Da circa una settimana l'uomo (che nella missiva la donna descrive come "un privato cittadino: non un politico, non un opinionista, non una figura pubblica") riceve insulti e minacce via Web.

"Nei giorni successivi, sulla pagina Facebook Ufficiale 'Lega - Salvini Premier', è comparso un post che indicava in Raffaele il responsabile del possibile licenziamento della capotreno con tanto di fotografia, nome e cognome e un link diretto alla sua pagina Facebook con la seguente frase: 'State con la capotreno o con il denunciatore, Raffaele Ariano?'".

Dalla pubblicazione di quel post - sottolinea ancora - "è seguito un vero e proprio linciaggio mediatico da parte di sostenitori della Lega e di gruppi neo-fascisti come CasaPound e Forza nuova, contenenti ingiurie e minacce all'incolumità fisica di mio figlio e della nostra famiglia", "epiteti razzisti, omofobi e misogini, diffamazioni sulla sua professionalità, centinaia di minacce di violenza fisica, con tanto di pubblicazione del nostro indirizzo di casa e promesse di incursioni punitive".

Per la mamma di Raffaele Ariano quanto accaduto è un fatto politico che riguarda la nostra democrazia.

La gravità di quanto accaduto va, però, molto al di là della sua persona: l’aggressione e il linciaggio mediatico che si è riversato su mio figlio, per il sol fatto di aver chiesto pubblicamente il rispetto di principi e valori scritti nella nostra Costituzione, potrebbero colpire chiunque.

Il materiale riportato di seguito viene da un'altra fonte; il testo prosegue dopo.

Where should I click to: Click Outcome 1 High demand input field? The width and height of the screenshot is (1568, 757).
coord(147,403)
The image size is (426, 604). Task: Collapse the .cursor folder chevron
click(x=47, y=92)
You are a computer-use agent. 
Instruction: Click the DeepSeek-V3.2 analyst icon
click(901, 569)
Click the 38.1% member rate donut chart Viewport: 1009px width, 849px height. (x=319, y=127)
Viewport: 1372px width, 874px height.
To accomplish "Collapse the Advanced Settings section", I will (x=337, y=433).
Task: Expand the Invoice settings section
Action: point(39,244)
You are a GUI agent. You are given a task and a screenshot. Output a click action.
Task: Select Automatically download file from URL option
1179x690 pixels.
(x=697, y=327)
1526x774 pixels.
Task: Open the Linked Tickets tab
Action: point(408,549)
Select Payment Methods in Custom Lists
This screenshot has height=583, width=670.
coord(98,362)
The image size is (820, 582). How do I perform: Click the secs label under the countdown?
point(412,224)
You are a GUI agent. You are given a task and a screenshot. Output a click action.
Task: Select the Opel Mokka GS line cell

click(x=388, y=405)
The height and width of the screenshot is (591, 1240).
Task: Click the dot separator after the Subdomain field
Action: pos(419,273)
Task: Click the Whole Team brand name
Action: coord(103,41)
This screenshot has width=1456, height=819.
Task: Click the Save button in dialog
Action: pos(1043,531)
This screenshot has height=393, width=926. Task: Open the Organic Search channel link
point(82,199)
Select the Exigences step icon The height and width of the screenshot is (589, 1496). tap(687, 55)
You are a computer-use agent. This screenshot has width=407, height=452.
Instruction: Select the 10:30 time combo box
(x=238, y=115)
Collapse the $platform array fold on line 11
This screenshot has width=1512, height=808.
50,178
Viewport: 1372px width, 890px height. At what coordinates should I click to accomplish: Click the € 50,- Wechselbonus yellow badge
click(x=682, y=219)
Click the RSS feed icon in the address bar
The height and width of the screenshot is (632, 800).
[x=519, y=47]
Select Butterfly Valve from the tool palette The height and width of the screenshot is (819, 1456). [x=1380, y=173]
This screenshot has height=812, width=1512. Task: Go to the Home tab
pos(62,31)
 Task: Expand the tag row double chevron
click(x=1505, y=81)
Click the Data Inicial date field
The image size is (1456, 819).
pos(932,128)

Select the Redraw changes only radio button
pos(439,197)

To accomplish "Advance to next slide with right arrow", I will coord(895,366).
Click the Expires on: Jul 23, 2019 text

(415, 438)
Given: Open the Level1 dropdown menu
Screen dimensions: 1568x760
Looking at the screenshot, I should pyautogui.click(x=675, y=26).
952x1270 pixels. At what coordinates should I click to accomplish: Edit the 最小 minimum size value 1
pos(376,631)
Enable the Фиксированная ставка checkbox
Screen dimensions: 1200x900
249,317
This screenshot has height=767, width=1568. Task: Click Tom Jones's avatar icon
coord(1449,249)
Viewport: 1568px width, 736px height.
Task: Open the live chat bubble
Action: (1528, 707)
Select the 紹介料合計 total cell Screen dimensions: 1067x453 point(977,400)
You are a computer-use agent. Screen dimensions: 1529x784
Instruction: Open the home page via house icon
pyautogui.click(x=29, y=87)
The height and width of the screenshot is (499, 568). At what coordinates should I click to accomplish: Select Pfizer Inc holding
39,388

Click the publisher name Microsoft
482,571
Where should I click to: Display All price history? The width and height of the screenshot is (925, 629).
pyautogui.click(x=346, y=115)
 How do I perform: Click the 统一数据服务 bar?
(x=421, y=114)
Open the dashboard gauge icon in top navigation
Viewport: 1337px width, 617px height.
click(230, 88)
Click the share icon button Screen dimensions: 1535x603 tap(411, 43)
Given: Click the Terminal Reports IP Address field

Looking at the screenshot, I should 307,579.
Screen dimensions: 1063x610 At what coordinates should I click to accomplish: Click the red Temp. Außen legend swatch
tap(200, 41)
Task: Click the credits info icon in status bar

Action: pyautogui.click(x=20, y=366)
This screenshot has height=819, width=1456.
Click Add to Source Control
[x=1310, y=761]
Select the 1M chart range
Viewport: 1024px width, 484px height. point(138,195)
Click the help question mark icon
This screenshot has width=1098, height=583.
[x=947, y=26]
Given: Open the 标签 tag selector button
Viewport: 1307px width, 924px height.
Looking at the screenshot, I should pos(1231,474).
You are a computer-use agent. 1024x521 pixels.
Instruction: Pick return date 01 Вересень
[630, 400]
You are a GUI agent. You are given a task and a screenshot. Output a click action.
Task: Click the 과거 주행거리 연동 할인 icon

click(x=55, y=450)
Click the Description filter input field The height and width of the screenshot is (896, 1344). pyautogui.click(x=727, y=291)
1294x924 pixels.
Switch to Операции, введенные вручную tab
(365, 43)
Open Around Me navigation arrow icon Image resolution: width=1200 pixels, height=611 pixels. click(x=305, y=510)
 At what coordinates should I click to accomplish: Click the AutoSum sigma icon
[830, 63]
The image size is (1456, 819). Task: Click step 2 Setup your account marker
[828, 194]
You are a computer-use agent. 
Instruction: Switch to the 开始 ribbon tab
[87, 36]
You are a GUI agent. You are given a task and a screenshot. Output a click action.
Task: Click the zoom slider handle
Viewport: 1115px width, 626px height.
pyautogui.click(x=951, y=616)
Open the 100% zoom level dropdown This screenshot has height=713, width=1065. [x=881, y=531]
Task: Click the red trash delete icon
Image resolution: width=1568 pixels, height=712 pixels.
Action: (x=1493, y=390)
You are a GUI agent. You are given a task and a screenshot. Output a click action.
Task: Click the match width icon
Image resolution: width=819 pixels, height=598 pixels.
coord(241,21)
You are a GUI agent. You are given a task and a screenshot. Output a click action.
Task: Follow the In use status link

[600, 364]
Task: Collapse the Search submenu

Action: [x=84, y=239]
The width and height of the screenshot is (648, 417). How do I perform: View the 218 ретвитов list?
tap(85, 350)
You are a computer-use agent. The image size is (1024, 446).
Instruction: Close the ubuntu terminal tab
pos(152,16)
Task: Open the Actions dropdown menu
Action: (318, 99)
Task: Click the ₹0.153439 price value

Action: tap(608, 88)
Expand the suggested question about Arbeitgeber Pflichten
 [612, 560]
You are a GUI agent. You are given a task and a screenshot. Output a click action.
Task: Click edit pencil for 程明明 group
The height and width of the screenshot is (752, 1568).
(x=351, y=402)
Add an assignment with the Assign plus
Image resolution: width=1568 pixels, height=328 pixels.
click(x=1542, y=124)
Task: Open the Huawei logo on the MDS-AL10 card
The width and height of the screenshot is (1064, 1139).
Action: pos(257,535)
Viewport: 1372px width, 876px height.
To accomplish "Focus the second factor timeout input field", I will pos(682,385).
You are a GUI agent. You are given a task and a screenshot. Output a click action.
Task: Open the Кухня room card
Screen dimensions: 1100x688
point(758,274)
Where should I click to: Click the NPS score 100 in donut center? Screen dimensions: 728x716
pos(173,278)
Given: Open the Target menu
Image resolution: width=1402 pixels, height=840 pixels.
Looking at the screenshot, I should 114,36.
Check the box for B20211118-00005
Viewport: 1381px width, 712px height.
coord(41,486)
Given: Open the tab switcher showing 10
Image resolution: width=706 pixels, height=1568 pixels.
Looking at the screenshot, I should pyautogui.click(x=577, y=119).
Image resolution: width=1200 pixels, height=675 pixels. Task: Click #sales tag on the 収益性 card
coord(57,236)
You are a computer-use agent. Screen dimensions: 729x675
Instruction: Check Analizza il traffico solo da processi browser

Quanto accaduto è un fatto politico che riguarda la nostra democrazia. La responsabilità degli insulti e delle minacce da parte degli odiatori del web è certamente personale, ma i cinquantamila commenti sul profilo di un privato cittadino non vi sono arrivati spontaneamente, bensì – per quanto ci risulta – sollecitati e guidati direttamente dalla pagina Ufficiale “Lega – Salvini Premier”. 

È tollerabile in uno Stato di diritto che un privato cittadino possa essere minacciato nella sua incolumità per azioni riconducibili al Ministro preposto all'ordine e alla sicurezza di tutti i cittadini? In un Paese dove il Ministro dell'Interno avesse la possibilità di chiudere la bocca a chi osa dissentire su un qualsiasi tema di pubblico interesse, ci si sente più o meno sicuri?"

Per evitare che anche altri possano in futuro "subire intimidazioni o, addirittura, arrivare a autolimitarsi preventivamente nell'esercizio del diritto alla libertà di manifestazione del pensiero" Annamaria Abbate chiede dunque al Capo dello Stato:

"Altri, in futuro, potrebbero subire intimidazioni o, addirittura, arrivare a autolimitarsi preventivamente nell’esercizio del diritto alla libertà di manifestazione del pensiero. Quando un cittadino si trova a temere per la propria incolumità a causa di forze più grandi di lui solo per aver espresso un’opinione, per di più a difesa della pari dignità delle persone e dei principi democratici su cui si fonda il suo Paese, si prospettano tempi bui.

Confidando nella Sua persona e nel ruolo che ricopre, affido a Lei questi inquietanti quesiti e Le chiedo, rispettosamente, come cittadina e come madre, di valutare un Suo intervento, secondo i Suoi poteri e prerogative costituzionali, a tutela dei nostri diritti di cittadini italiani, del nostro ordinamento e dei valori democratici su cui si fonda.